High effort for complex reasoning

response = client.messages.create( model="claude-opus-4-20250514", max_tokens=4096, effort="high", messages=[ {"role": "user", "content": "Debug this Python code and explain the fix..."} ] )

Max effort with adaptive thinking

response = client.messages.create( model="claude-opus-4-20250514", max_tokens=8192, effort="max", thinking={"type": "adaptive"}, messages=[ {"role": "user", "content": "Prove the Riemann Hypothesis..."} ] )

TypeScript (using the Anthropic SDK)

import Anthropic from '@anthropic-ai/sdk';

const client = new Anthropic();

// Medium effort for balanced agentic tasks const response = await client.messages.create({ model: 'claude-sonnet-4-20250514', max_tokens: 2048, effort: 'medium', messages: [ { role: 'user', content: 'Write a function to fetch and parse JSON from an API.' } ] });

console.log(response.content[0].text);

// Low effort for high-volume chat const fastResponse = await client.messages.create({ model: 'claude-sonnet-4-20250514', max_tokens: 512, effort: 'low', messages: [ { role: 'user', content: 'What is the capital of France?' } ] });

REST API (raw curl)

curl https://api.anthropic.com/v1/messages \
  -H "x-api-key: $ANTHROPIC_API_KEY" \
  -H "anthropic-version: 2023-06-01" \
  -H "content-type: application/json" \
  -d '{
    "model": "claude-sonnet-4-20250514",
    "max_tokens": 1024,
    "effort": "medium",
    "messages": [
      {"role": "user", "content": "Explain quantum computing in simple terms."}
    ]
  }'

Best Practices

  • Always set effort explicitly when using Sonnet 4.6 to avoid unexpected latency from the default high setting.
  • Start with medium for most applications—it gives the best balance of speed, cost, and quality.
  • Use low for subagents or high-volume pipelines where each call must be fast and cheap.
  • Reserve max for the hardest problems—deep mathematical proofs, complex multi-step reasoning, or tasks where you need Claude’s absolute best.
  • Combine with adaptive thinking (thinking: {type: "adaptive"}) to let Claude decide when to engage extended thinking, saving even more tokens on simple queries.
  • Monitor token usage—lower effort levels can significantly reduce your bill, especially for tool-heavy workflows where Claude makes fewer tool calls.

Limitations and Considerations

  • Effort is a behavioral signal, not a strict token budget.

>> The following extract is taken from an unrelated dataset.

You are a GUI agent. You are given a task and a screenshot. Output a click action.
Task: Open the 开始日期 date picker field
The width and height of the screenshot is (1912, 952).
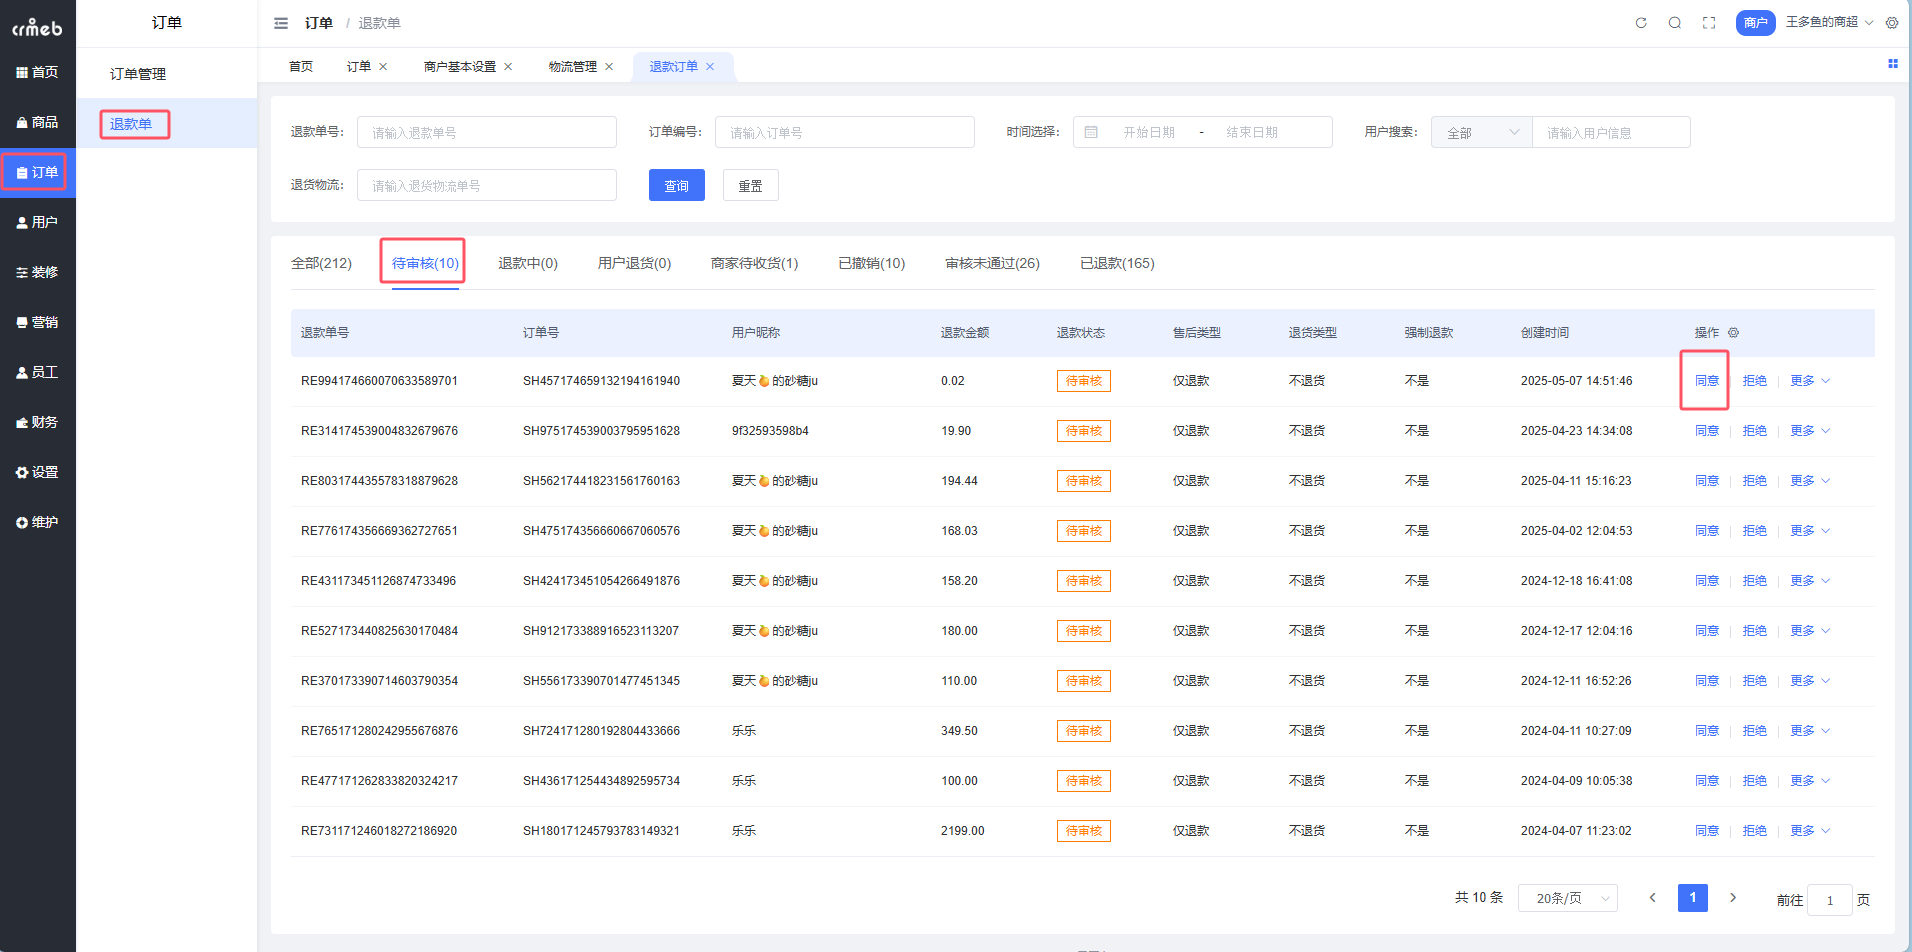pos(1148,132)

At lower effort levels, Claude will still think on sufficiently difficult problems, but it will think less than at higher levels.
  • The xhigh level is currently only available on Claude Opus 4.7.
  • Effort affects all tokens, including tool calls. Lower effort means fewer tool calls, which may reduce the quality of multi-step agentic tasks.
  • Zero Data Retention (ZDR) is supported—data sent with effort is not stored after the API response is returned.

Key Takeaways

  • Effort lets you control token spend across text, tool calls, and thinking with a single parameter—no need to switch models.
  • Five levels (low, medium, high, xhigh, max) give you fine-grained control from fastest/cheapest to most thorough.
  • Combine with adaptive thinking for optimal efficiency—Claude decides when to think based on problem difficulty and your effort setting.
  • Always set effort explicitly with Sonnet 4.6 to avoid defaulting to high latency.
  • Start with medium for most use cases, and only go to max for the hardest problems or low for high-volume, simple tasks.